IK MACH DASS SCHON JE$S (I'll take care of it, Je$s)
IK MACH DASS SCHON JE$S (I'll take care of it, Je$s), 1972
Acrylic, dispersion, and chalk on felt
122 1 /4 × 106 1 /4 inches (310.5 × 269.9 cm)
German artist Sigmar Polke (1941-2010) is widely considered to be one of the most influential painters of the postwar era. Characterized by an experimental approach to a wide variety of styles, media, and subject matter, Polke's work engages unconventional and diverse materials and techniques, as well as the use of ironic and humorous imagery, as strategies of social, political, and aesthetic critique.

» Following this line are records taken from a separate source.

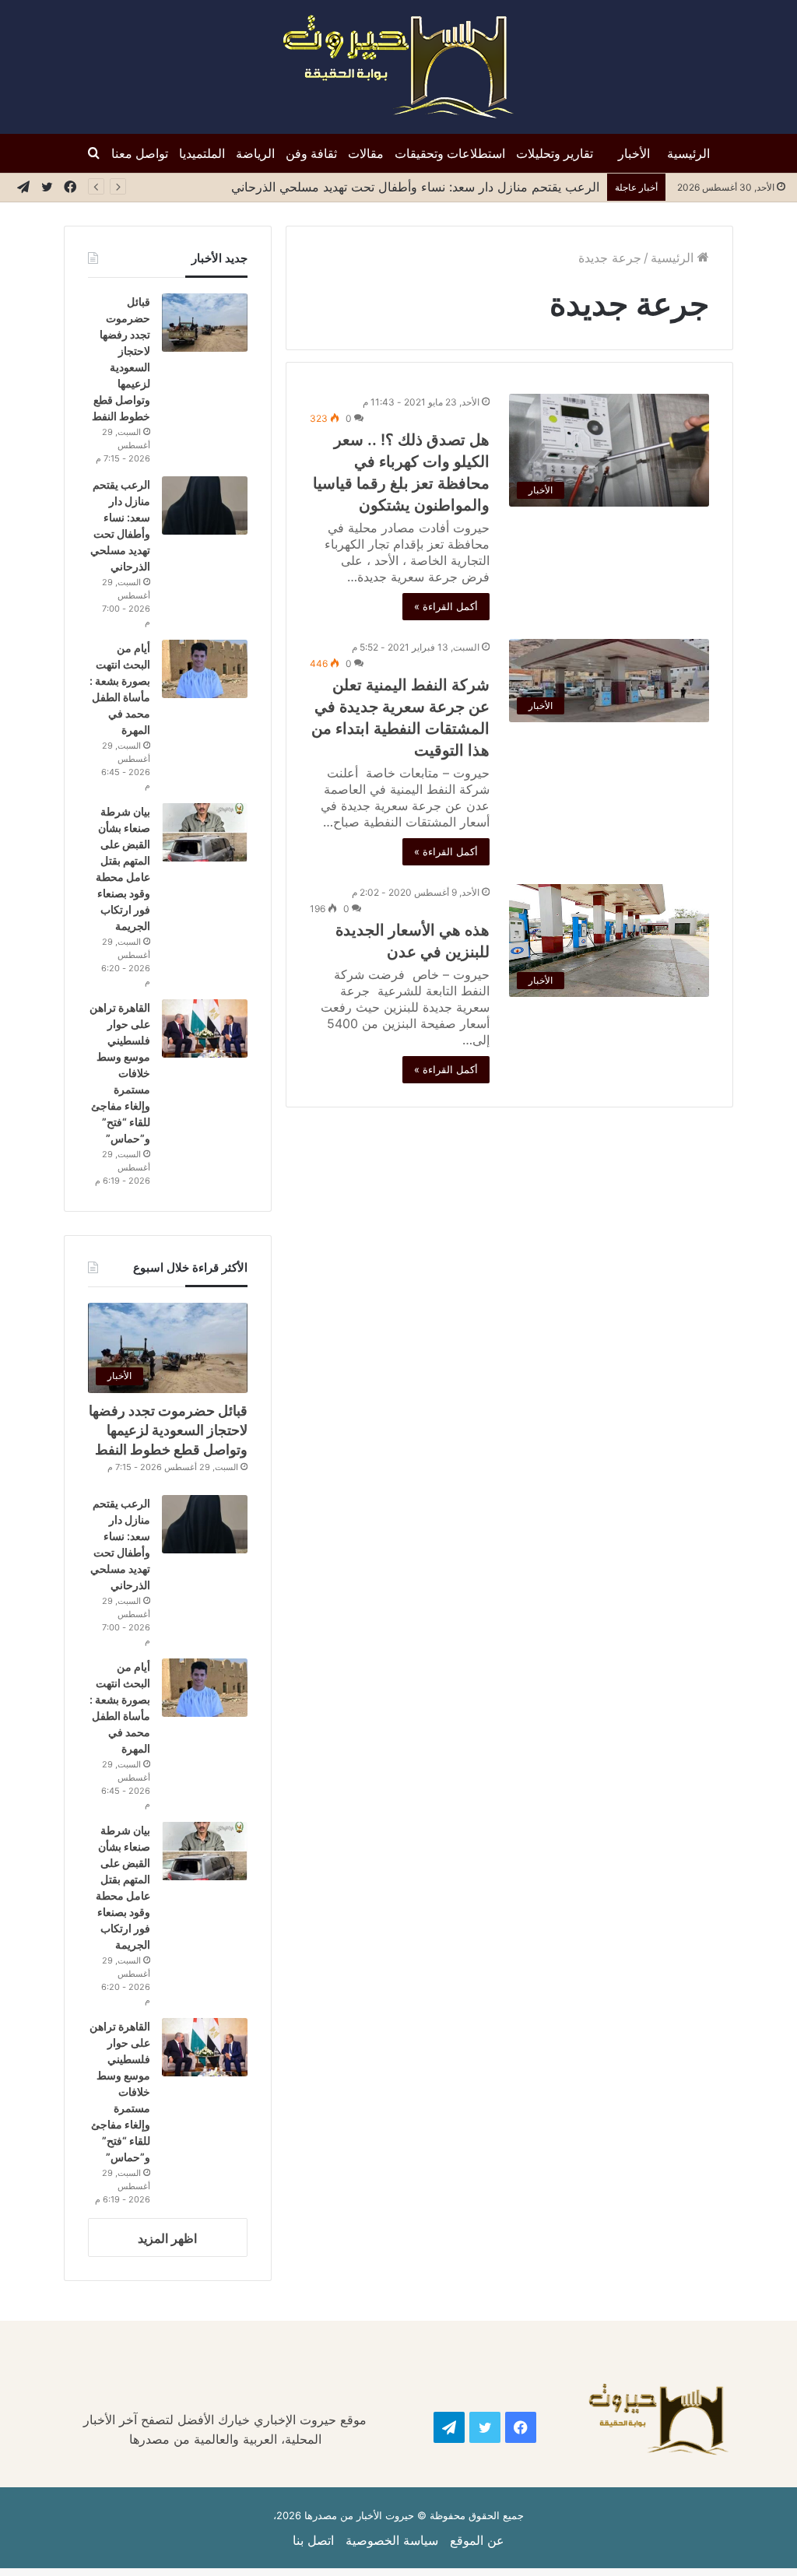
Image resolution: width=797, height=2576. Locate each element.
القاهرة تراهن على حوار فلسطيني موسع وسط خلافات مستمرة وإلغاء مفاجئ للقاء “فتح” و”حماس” (120, 1073)
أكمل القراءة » (446, 606)
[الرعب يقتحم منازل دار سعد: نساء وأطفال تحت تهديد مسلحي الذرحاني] (205, 505)
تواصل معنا (139, 153)
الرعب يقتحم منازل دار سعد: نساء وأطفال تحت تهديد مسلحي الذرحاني (411, 187)
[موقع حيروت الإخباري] (398, 67)
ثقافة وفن (311, 153)
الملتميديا (202, 153)
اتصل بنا (313, 2540)
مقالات (366, 153)
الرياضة (255, 153)
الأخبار (634, 153)
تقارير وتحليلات (554, 153)
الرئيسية (688, 153)
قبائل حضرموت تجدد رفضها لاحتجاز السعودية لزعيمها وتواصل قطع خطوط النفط (168, 1430)
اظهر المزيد (167, 2238)
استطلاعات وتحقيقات (450, 153)
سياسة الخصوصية (392, 2540)
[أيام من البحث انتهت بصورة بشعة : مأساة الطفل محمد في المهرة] (205, 669)
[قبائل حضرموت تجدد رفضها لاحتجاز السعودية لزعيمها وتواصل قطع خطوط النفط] (205, 322)
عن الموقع (477, 2540)
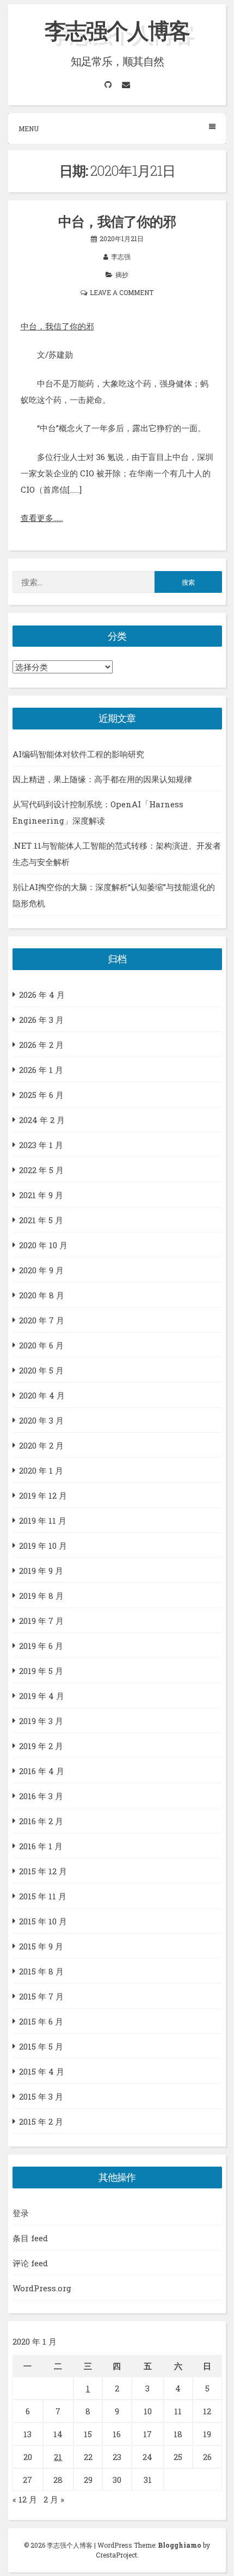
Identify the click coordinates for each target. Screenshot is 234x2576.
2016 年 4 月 (41, 1770)
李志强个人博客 (117, 30)
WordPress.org (42, 2288)
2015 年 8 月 (41, 1971)
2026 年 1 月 (41, 1069)
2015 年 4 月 (41, 2071)
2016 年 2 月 (41, 1821)
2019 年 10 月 (43, 1545)
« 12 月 (25, 2499)
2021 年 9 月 (41, 1194)
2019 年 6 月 (41, 1645)
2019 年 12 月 (43, 1495)
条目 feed (30, 2237)
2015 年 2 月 (41, 2121)
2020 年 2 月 (41, 1445)
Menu (29, 128)
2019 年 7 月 (41, 1620)
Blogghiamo (179, 2545)
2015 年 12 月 (43, 1871)
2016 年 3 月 (41, 1795)
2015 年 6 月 (41, 2021)
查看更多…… (42, 517)
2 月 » (54, 2499)
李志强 (121, 256)
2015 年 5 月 (41, 2046)
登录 (21, 2212)
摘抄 (121, 274)
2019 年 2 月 (41, 1745)
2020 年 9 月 (41, 1270)
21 (58, 2456)
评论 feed (30, 2263)
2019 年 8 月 (41, 1595)
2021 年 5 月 (41, 1220)
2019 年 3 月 (41, 1720)
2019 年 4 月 (41, 1695)
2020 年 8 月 (41, 1295)
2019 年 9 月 (41, 1570)
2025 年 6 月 (41, 1094)
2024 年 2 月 (42, 1119)
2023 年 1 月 (41, 1144)
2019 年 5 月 (41, 1670)
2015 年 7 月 (41, 1996)
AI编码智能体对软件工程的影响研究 (78, 754)
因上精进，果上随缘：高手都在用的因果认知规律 (102, 779)
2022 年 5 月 (41, 1169)
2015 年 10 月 (43, 1921)
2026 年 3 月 (41, 1019)
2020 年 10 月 (43, 1245)
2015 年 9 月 (41, 1946)
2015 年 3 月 (41, 2096)
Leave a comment (121, 292)
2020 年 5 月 (41, 1370)
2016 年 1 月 (41, 1846)
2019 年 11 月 (42, 1520)
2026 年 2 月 (41, 1044)
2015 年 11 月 (42, 1896)
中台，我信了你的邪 (117, 221)
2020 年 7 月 (41, 1320)
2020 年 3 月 (41, 1420)
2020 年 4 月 (42, 1395)
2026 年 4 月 (42, 994)
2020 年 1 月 (41, 1470)
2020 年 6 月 (41, 1345)
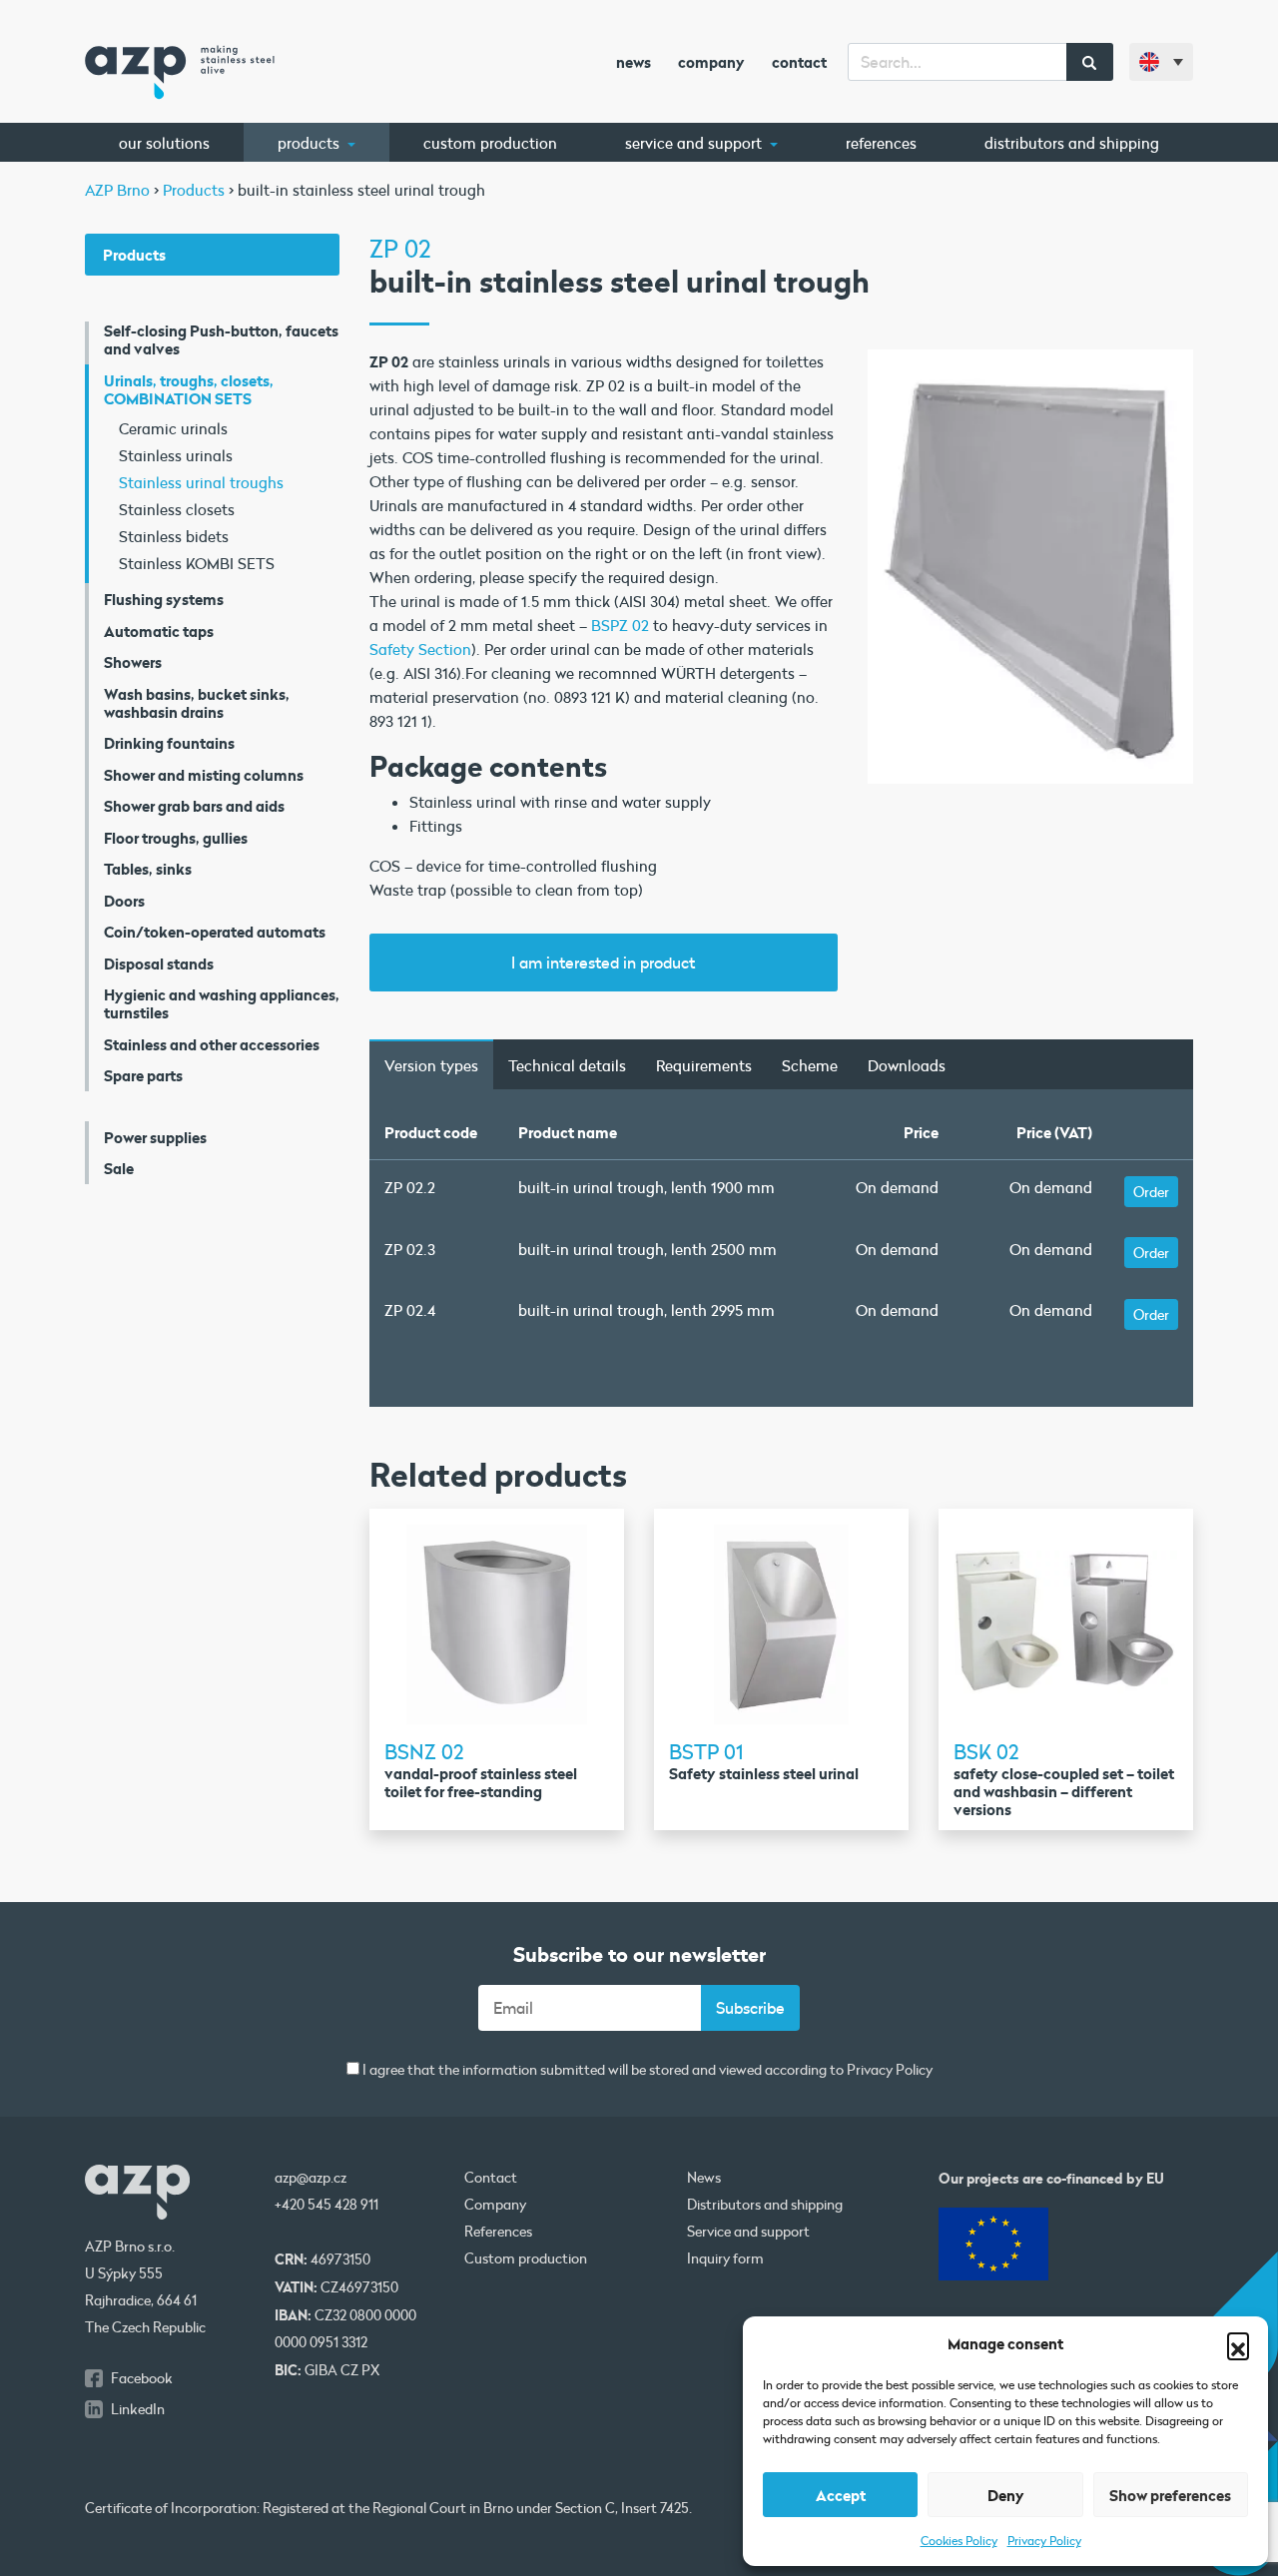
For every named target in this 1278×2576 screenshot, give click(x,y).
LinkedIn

In the early 1960s, Polke and German artists Manfred Kuttner, Konrad Lueg, and Gerhard Richter founded the Capitalist Realist movement, which addressed the context of postwar German capitalist culture through a uniquely humorous brand of pop art that depicted readily available consumer and petit-bourgeois imagery. As A.S. Byatt has written, Polke "began in the 1960s as a member of the group of German 'Capitalist Realists' opposed both to East German Socialist Realism and to American Pop's glossy celebration of modern materials. Polke's early works show a fascination, which is both deadpan and bizarrely exotic, with the objects and textures found in petit-bourgeois [culture]…not primarily to sneer, but to show nakedly those emotions to which they aspired…He knows that we live, like no previous culture, in a swarm of insistent man-made visual images—and he is more interested than repelled."1
The present painting depicts three male Hollywood archetypes—a cowboy, an armed militiaman, and a third figure in uniform—amidst indeterminate, casually applied swathes of paint. This large-scale work is executed on a ground of commercially available brown felt fabric, in lieu of traditional canvas. Here, Polke not only humorously pokes fun at Hollywood's glamorization of violence and the ubiquity of American pop culture, but also melds figuration and abstraction in his signature, elusive style. This work relates closely to two similarly large-scale works on fabric from 1972: Mao (The Museum of Modern Art, New York) and Alice im Wunderland; together, the three works are among the most iconic paintings of the 1970s by the artist, and herald the transition between his Capitalist Realist-inspired work and the utterly unconventional, layered canvases that would define his career in the subsequent decades. While these three paintings were originally created on traditional canvas stretchers, they were often hung by the artist in a free-hanging banner or curtain-like format, suspended by wooden poles. These works were included together in their banner format in one of Polke's first major retrospectives, at the Van Abbemuseum, Eindhoven, in 1976, and in Polke's first US solo exhibition, held at the Holly Solomon Gallery in New York in 1982. Later, Polke had Alice im Wunderland and IK MACH DASS SCHON JE$S re-stretched over traditional canvas stretchers.
1 A.S. Byatt, "Polke Dots," Tate Magazine 7 (September/October 2003), accessed March 15, 2016 [tate.org.uk context-comment/articles/polke-dots].